In my time in Los Angeles as a theater audience member, I have been disappointed by the lifelessness of many of the plays at the bigger playhouses. I can usually tell when an actor is a screen actor. They are not present in the room. It is impossible to have duende if you are not present with the audience. When the actors were not saying their lines, it was as if they were waiting to be told what to do by an assistant director on a set. They lost all specificity, became deflated. They did not know how to think of themselves in the third person, how to direct the audience’s attention. A stage actor must always be present, alert, alive, zinging with motion for the crowd to see.
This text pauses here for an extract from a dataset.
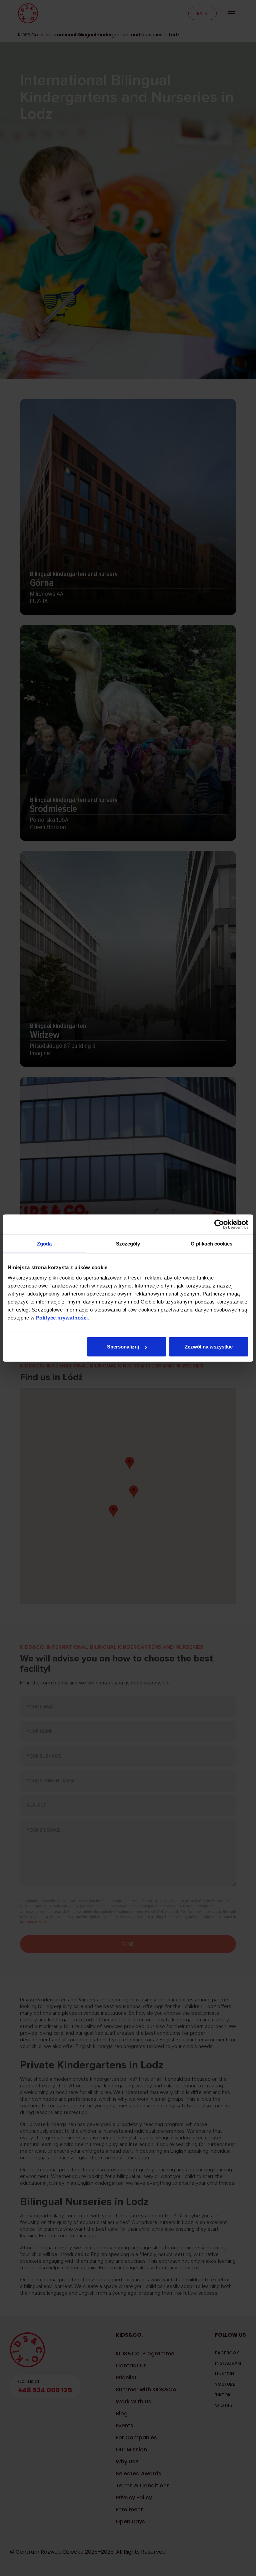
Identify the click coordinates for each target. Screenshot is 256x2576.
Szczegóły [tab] (128, 1243)
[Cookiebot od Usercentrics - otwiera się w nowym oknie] (219, 1224)
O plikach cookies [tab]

Similarly, I can usually tell when the director has mostly only worked in film and TV. They neglect the transitions. They forget we are in the space all together. They think someone is going to edit the transitions for them. These directors also stage the actors as though they are on a film set. In my opinion, there is no “bad acting.” Every style of acting has its proper place. I wish more of these directors would recognize this and utilize more stylized ways of speaking and moving. When we dare to make big risks, we get big payoffs. We can experience the fickle duende.
I was happy to end my season writing for Stage Raw with something that excited and inspired me. I hope to see more works that have duende. Huge gestures. Spare language. Treating theater as a wonderful thing, not a neglected relative of film. The spirit of the duende can only happen when we are all in a room together. When its presence can sweep over us and allow us to rub powder and dirt from our palms. To smell the odor of one another. To roll our eyes. To bounce a feeling off of one another. Live performance must make it worthwhile for us to leave our homes, where there is television and film on demand. Theater must offer itself up as its own form: not better or worse than film, but something different altogether.
“Live performance must make it worthwhile for us to leave our homes, where there is television and film on demand. Theater must offer itself up as its own form: not better or worse than film, but something different altogether.”
SEQUENCES could never be a film. Why should it be? Film is sometimes profitable and so people think it is a more worthwhile pursuit. But let me save you the trouble: Art is rarely profitable. Let us create works of art that celebrate and innovate within the form. Making theater that feels like weak imitations of movies or TV does nothing but hurt the theater community. We must invite the duende in by making huge risks. Magnificent images. Blistering gestures. Mammoth pauses. Damning words. And then, the audience will see why theater is another great form. Not the ancestor of screens, but a different experience altogether, where we can inhabit and visit the supernatural as a group.
“The duende….Where is the duende? Through the empty archway a wind of the spirit enters, blowing insistently over the heads of the dead, in search of new landscapes and unknown accents: a wind with the odour of a child’s saliva, crushed grass, and medusa’s veil, announcing the endless baptism of freshly created things.”